**Problems and tasks:**
A – Decide whether each statement below agrees with the L'Oréal sales release: (i) like-for-like sales growth was +5.4%; (ii) currency fluctuations had a positive impact on sales; (iii) the Professional Products Division is described as growing strongly. For each, answer yes or no and quote the deciding words.
B – Substitute "scope" for "consolidation" in the L'Oréal sales release between "A - First-half" and "consolidation was +1.0%.", inclusive, and give that passage with the change.
C – Pick up the L'Oréal sales release after its final sentence and continue it.

**Extract:**
L'Oréal: News Release: "First-half 2013 sales"

Tue Jul 16, 2013 12:00pm EDT

* Reuters is not responsible for the content in this press release.

Clichy, July 16th, 2013, 6 p.m. 

First-half 2013 sales


  • Sales: 11.7 billion euros  

    • +6.4% excluding currency fluctuations 

    • +5.4% like-for-like 

    • +4.7% based on reported figures 

  • Further market share gains in Western Europe and North America 

  • Strong growth in the New Markets 

  • Dynamism of the Group's major brands 
  • Confidence in a further year of sales and profit growth 

Commenting on the figures, Mr Jean-Paul Agon, Chairman and CEO of L'Oréal, said: 

"Although market growth has been slightly slowing down, L'Oréal continued to demonstrate its good dynamics and recorded a solid first half. Each division and zone is growing and outperforming its market.

The Consumer Products Division and L'Oréal Luxe are growing strongly, driven by L'Oréal Paris, Garnier, Lancôme, Giorgio Armani and Kiehl's. The Professional Products Division, still held back by a difficult market, is picking up slightly. The Active Cosmetics Division is performing very well, particularly in Western Europe, while accelerating its international roll-out.

The trends of the Group's flagship brands are favourable, and more than ever before, our major product initiatives are really making a difference. They are enabling significant breakthroughs in Western Europe and North America. And in the New Markets, the four regions are achieving strong growth and are contributing to improve our positions.

In view of these dynamics, we remain confident in our ability to achieve another year of growth in both sales and profits."

A - First-half 2013 sales

Like-for-like, i.e. based on a comparable structure and identical exchange rates, the sales growth of the L'Oréal group was +5.4%.
The net impact of changes in consolidation was +1.0%.
Currency fluctuations had a negative impact of -1.7%. If the exchange rates at June 28th, 2013, i.e.
€1 = $1.308, are extrapolated up to December 31st, the impact of currency fluctuations on sales would be approximately -2.8% for the whole of 2013.
Growth at constant exchange rates was +6.4%.
Based on reported figures, the Group's sales at June 30th, 2013 amounted to 11.738 billion euros, an increase of +4.7%.

**Provided data:**
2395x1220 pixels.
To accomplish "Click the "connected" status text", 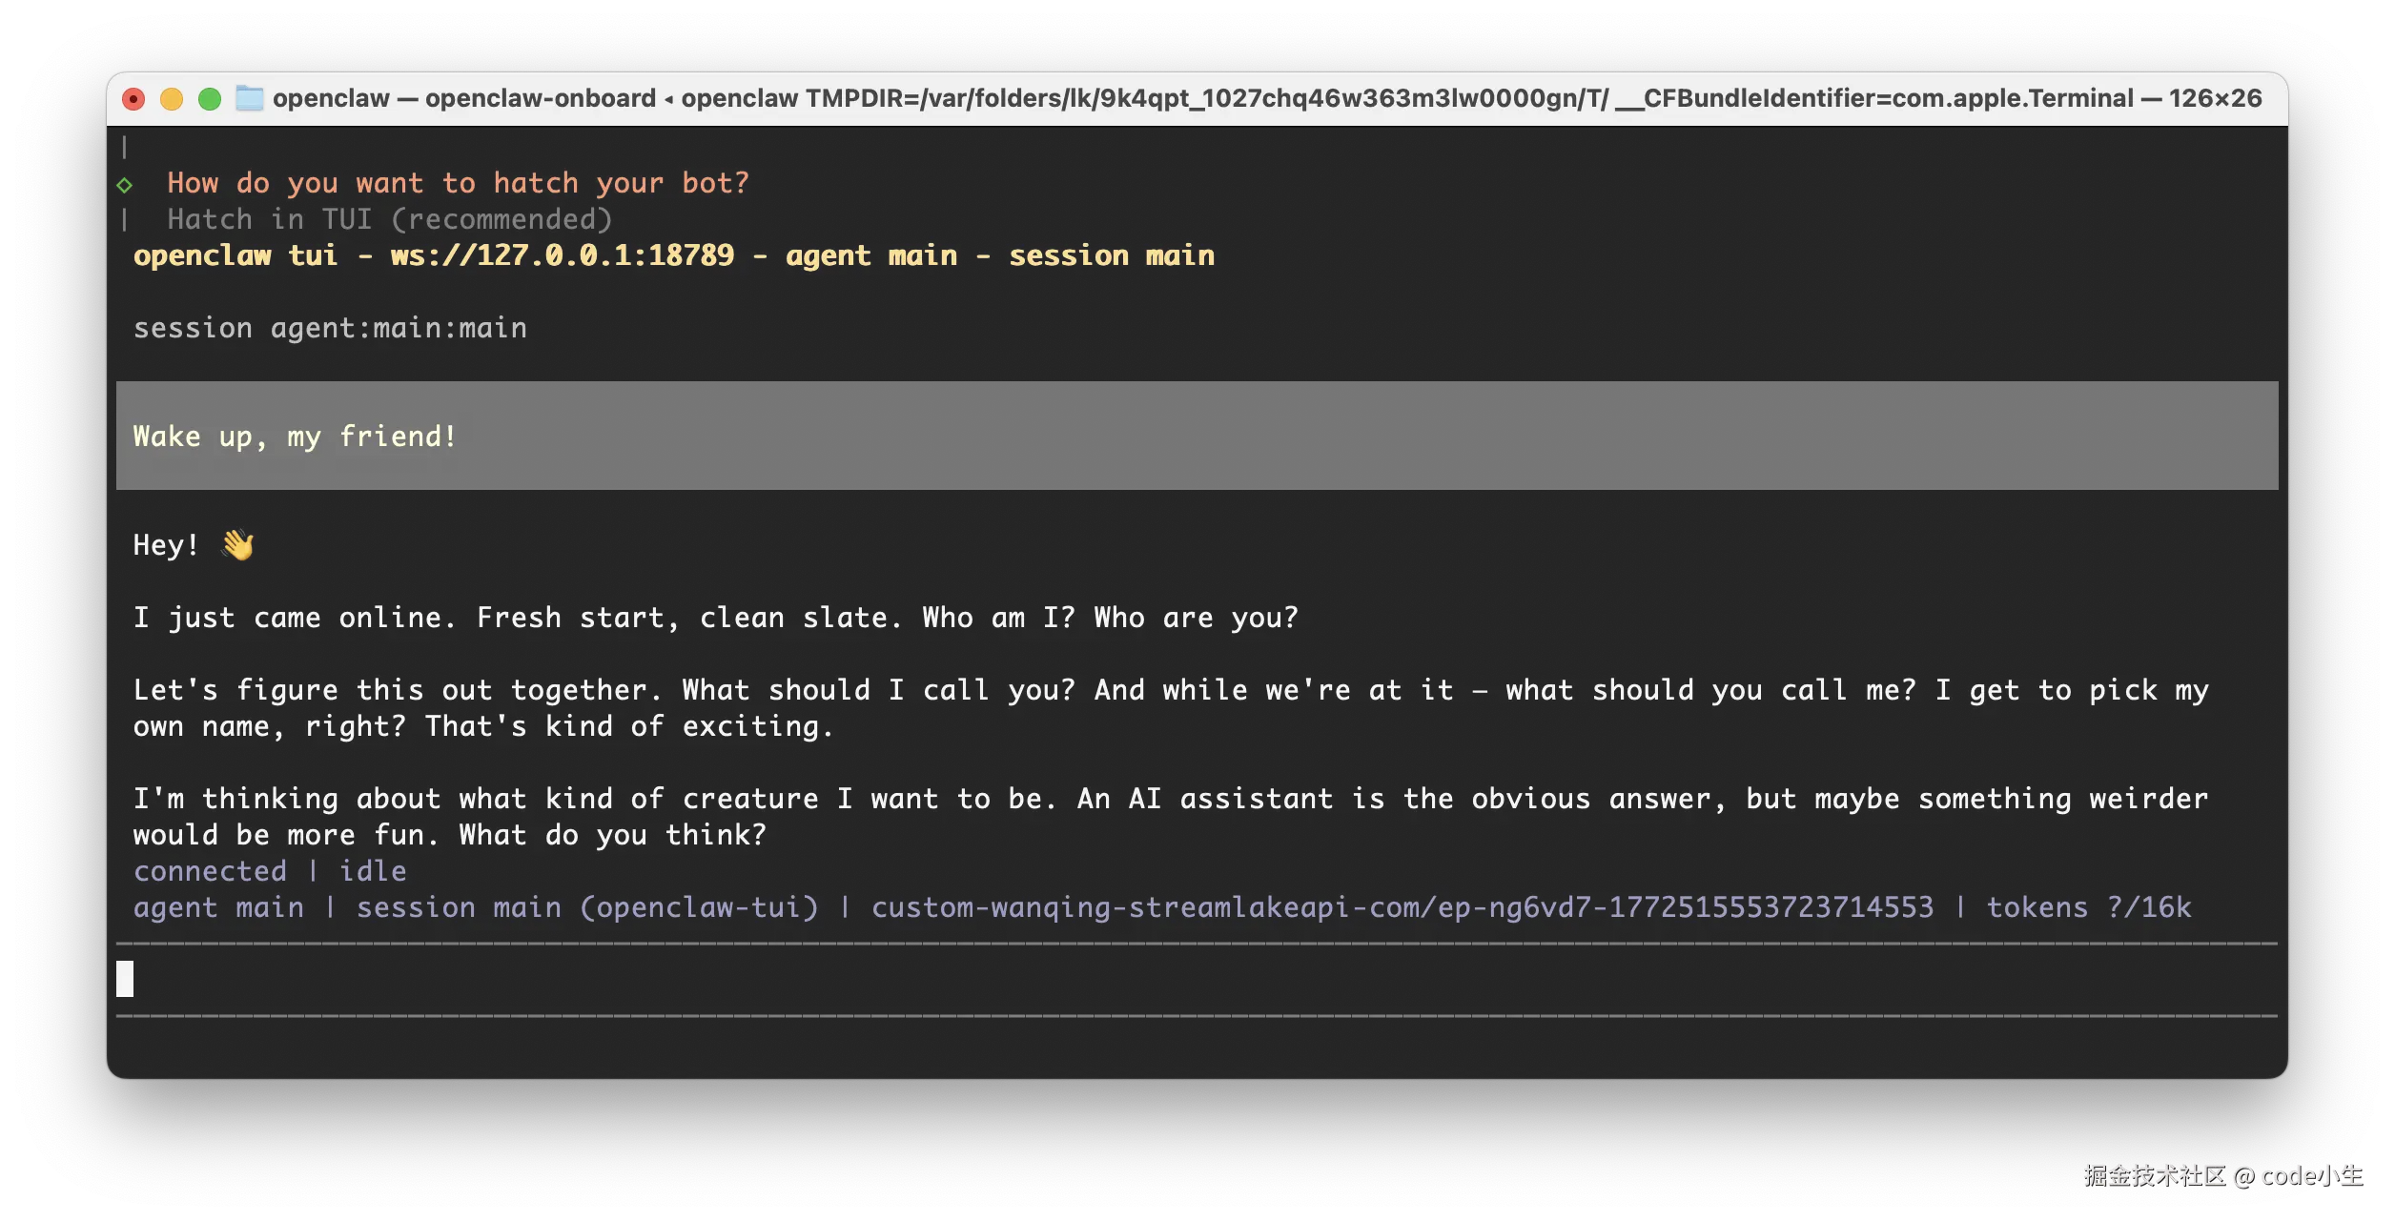I will pos(210,871).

**Answers for this exercise:**
A –
(i) Yes: "Like-for-like, i.e. based on a comparable structure and identical exchange rates, the sales growth of the L'Oréal group was +5.4%."
(ii) No: "Currency fluctuations had a negative impact of -1.7%."
(iii) No: "The Professional Products Division, still held back by a difficult market, is picking up slightly."

B –
A - First-half 2013 sales

Like-for-like, i.e. based on a comparable structure and identical exchange rates, the sales growth of the L'Oréal group was +5.4%.
The net impact of changes in scope was +1.0%.

C –
Sales by operational division and geographic zone

2nd quarter 2013 1st half 2013
Growth Growth
€m Like-for-like Reported €m Like-for-like Reported
By operational division
Professional Products 779.3 2.7% 1.5% 1,531.8 1.4% 0.6%
Consumer Products 2,802.2 6.1% 4.7% 5,723.0 6.3% 5.1%
L'Oréal Luxe 1,404.7 5.5% 5.1% 2,826.8 6.4% 6.6%
Active Cosmetics 409.5 8.6% 7.2% 907.1 7.8% 6.6%
Cosmetics total 5,395.7 5.6% 4.5% 10,988.7 5.7% 4.9%
By geographic zone
Western Europe 1,908.5 1.7% 1.3% 3,899.0 1.7% 1.6%
North America 1,371.7 4.5% 4.9% 2,743.2 5.4% 6.7%
New Markets, of which: 2,115.4 10.3% 7.3% 4,346.6 9.9% 7.0%
      -   Asia, Pacific 1,051.8 8.2% 4.5% 2,240.2 8.0% 5.1%
      -   Latin America 507.7 15.2% 13.2% 966.3 13.5% 9.6%
      -   Eastern Europe 355.4 7.5% 5.1% 745.1 8.4% 6.7%
      -   Africa, Middle East 200.6 15.1% 12.8% 394.9 15.1% 12.3%
Cosmetics total 5,395.7 5.6% 4.5% 10,988.7 5.7% 4.9%
   The Body Shop 186.9 -0.8% -3.4% 368.8 0.5% -1.4%
   Dermatology(1) 223.9 0.8% 4.2% 380.6 0.3% 3.3%
Group total 5,806.5 5.2% 4.2% 11,738.1 5.4% 4.7%


(1) Group share, i.e. 50%.


1) Cosmetics sales


The Professional Products Division recorded growth of +1.4% like-for-like and +0.6% based on reported figures. The mature markets are still proving difficult, particularly in southern Europe, while the Division continues to be dynamic in the New Markets and is actively pursuing its policy of recruiting new salons.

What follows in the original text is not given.